If we are to take the most vocal at their word, the mosque is not a mosque but, variously, an affront to 9/11 survivors, a flashpoint for religious tolerance, an example of Obama’s totalitarian tendencies or just an offensive un-American gesture. Debate rages not over the simple wisdom of building the mosque but over the extent to which constitutional precedent will be affected by its potential construction.
As happens whenever the Constitution is used as support when it is at best tangentially related to the debate at hand, its incorporation into the mosque argument only masks the real issues. Some mosque advocates use, as the basis for their support, the religious freedom clause of the Constitution, arguing that to prevent the construction of the mosque would be to restrict the religious freedom of its builders. Impinging upon their religious freedom would set a dangerous precedent of majority interests restricting minority rights. Their position is quite true, but it gives their support of the mosque an undeserved veneer of constitutional legitimacy.

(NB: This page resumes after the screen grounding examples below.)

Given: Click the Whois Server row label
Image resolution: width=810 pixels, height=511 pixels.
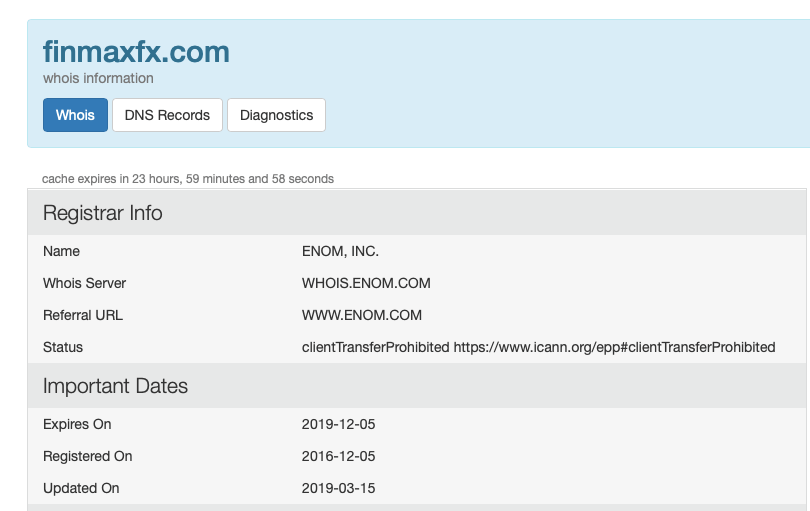Looking at the screenshot, I should pyautogui.click(x=85, y=283).
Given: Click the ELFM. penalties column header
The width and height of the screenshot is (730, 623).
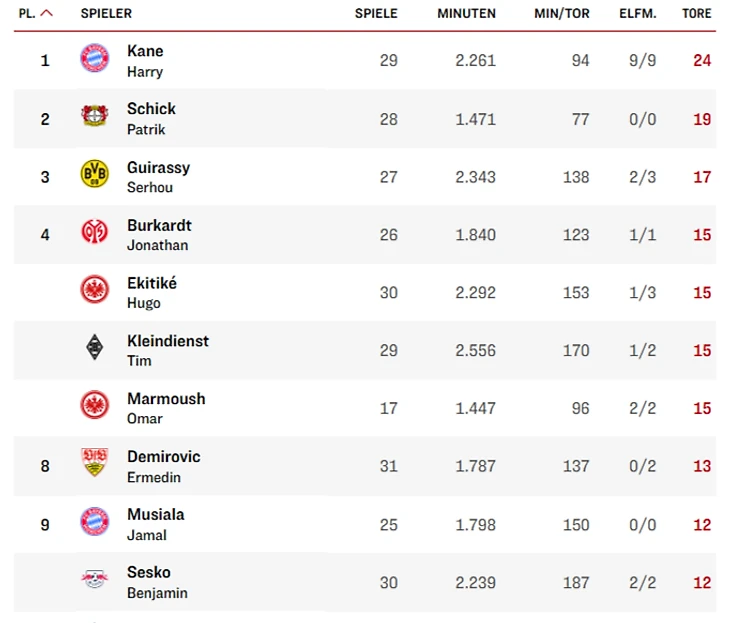Looking at the screenshot, I should coord(638,14).
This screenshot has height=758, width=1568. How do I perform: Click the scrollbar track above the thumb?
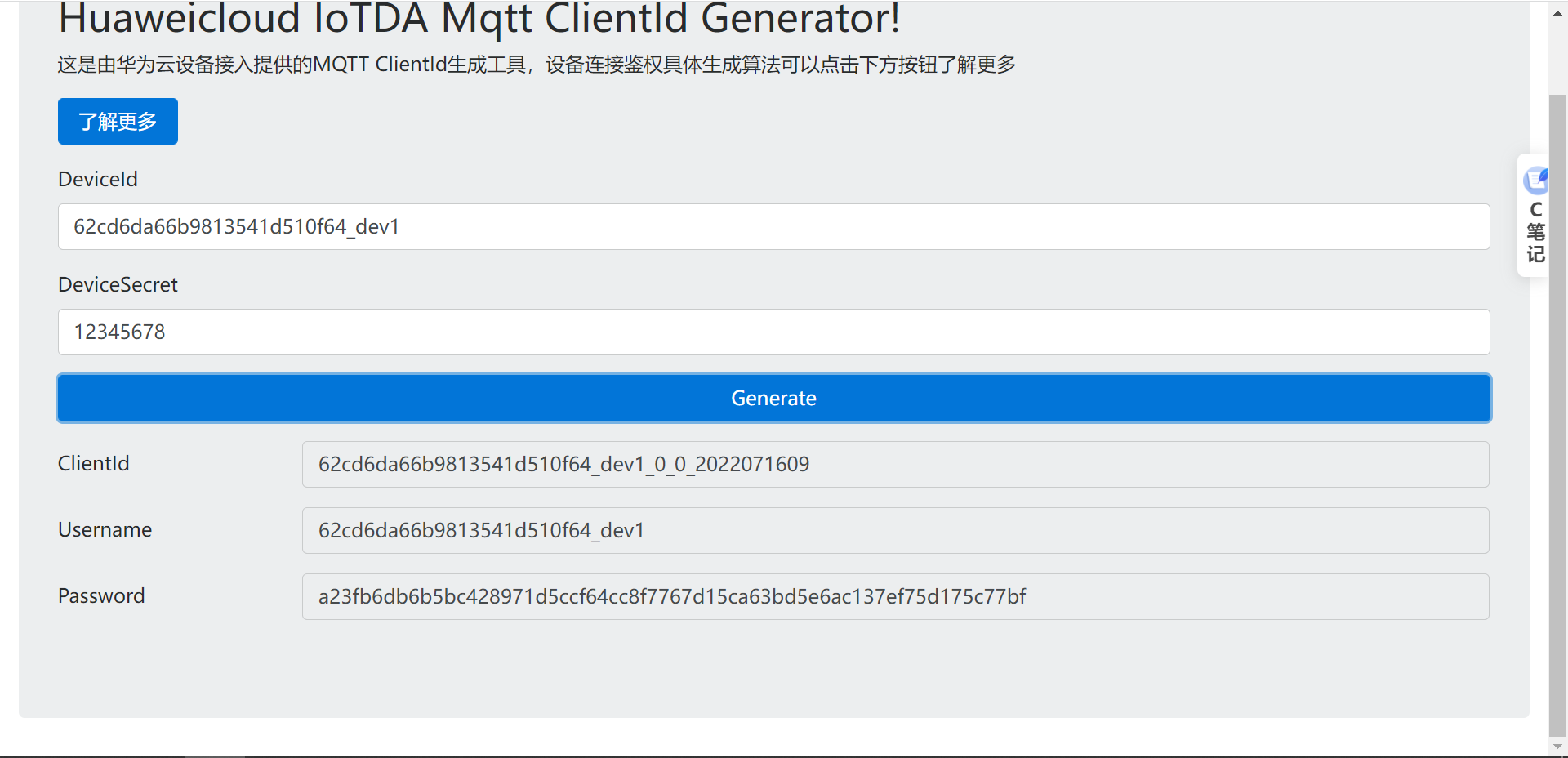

Opponents of the mosque deserve criticism for arguments that conflate Al-Qaeda with all Islam and oppose the mosque’s construction on grounds that 9/11 was done in Islam’s name, and its placement would therefore be unspeakably offensive. That position carries with it some xenophobia and is odious to the American multicultural tradition. Unpleasant as it may be, however, such appears to be the opinion of many.
Constitutional trappings aside, it becomes clear that construction would be unwise. No one would prevent the mosque’s construction, but plenty would use it as a reason for hardening their anti-Islam sentiment. The mosque would consequently only harm the status of Islam in this country. Provocation is not the way to increase tolerance.